The pilgrims who slept on the cool marble floors of the mosque were at the mercy of the thousands of Muslims who passed around and over them as they rested. I marveled at the confidence with which they slept and the care that was taken by the passersby not to disturb them. The kindness and mutual respect that I witnessed was overwhelming. I wished the Muslim nation would always be so tolerant and unified.
The birds that flew around the Kaaba were a source of wonder. There were those that flew low and fast over the heads of worshippers as they circumambulated the Kaaba; twice I felt a puff of wind from their wings as they sped past me. And there were those that soared high above the mosque in effortless flight. I wondered at their purpose and their mode of worship, for the Quran says that every kind of creation has its own form of worship.

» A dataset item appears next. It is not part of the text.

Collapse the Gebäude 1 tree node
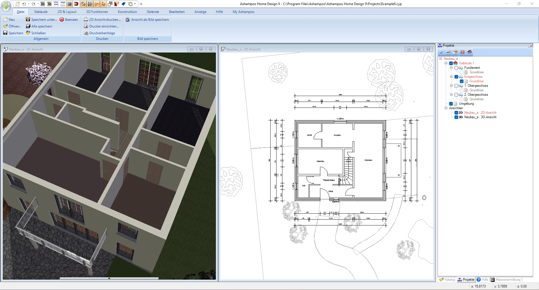Viewport: 539px width, 290px height. (446, 63)
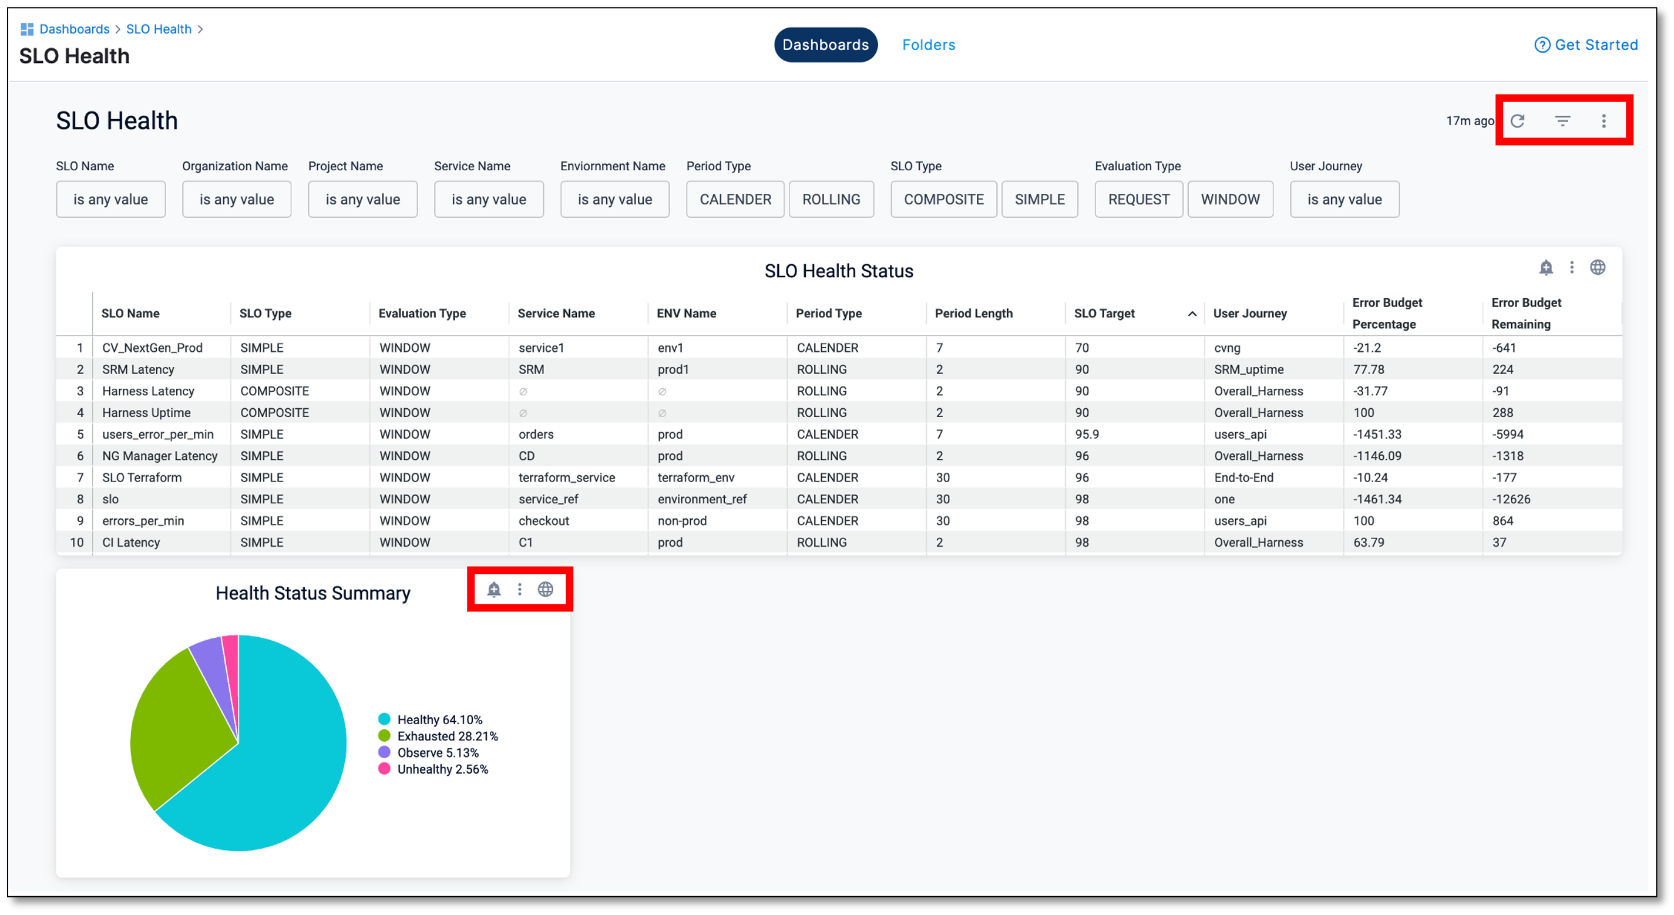
Task: Sort by SLO Target column header
Action: (1104, 313)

An account of my pilgrimage would not be complete without a mention of the pain I endured for most of those ten days and many days before the Hajj. A misaligned spinal column and a resulting pinched nerve cause considerable pain in my right shoulder and arm. Sitting and standing for long periods exacerbated the problem, something that cannot be avoided during Hajj. A veteran of back pain, I prayed for relief and bore it patiently with the belief that whatever happens to a believer is good for him. As the pain worsened, I grew desperate and, feeling totally defeated by pain, I surrendered to what God had chosen for me. I repeated again and again, “Over everything He has decreed. We belong to Him, to Him we are returning, and He can do whatever He likes with us.” It was then that I realized that if I could accept pain with faith, then I could accept everything else He has chosen for me: the color of my eyes, the color of my skin, my birthplace, my parents, my siblings, my ailments, my children, my provision, my life span, and my place of death. How many aspects of our lives have we no choice over, yet of which we still disapprove? How can we find faults with what God has chosen for us in His infinite knowledge, wisdom and love? How do we dare to be ungrateful? Through the pain I realized a valuable lesson in acceptance and trust. It was only then that the pain finally subsided.
Coming home was a challenge. To be a guest in God’s house for ten days and to have dedicated and intimate dialog with Him for this period was a mercy, a comfort and an immense honor. It was a thirst quenched for a brief while. To come home was to replace the shackles of daily life on earth: distractions, temptations, hard work, fatigue. It took days to muster the resolve I needed to continue living and working to the utmost of my ability with faith in life after death, faith in eternity, and hope for my return to His love and mercy, this time with no end. As I returned to my earthly responsibilities, I prayed, “At Your service, O Lord, at Your service. There is no god but You. All praise, goodness and authority are Yours. There is no god but You.”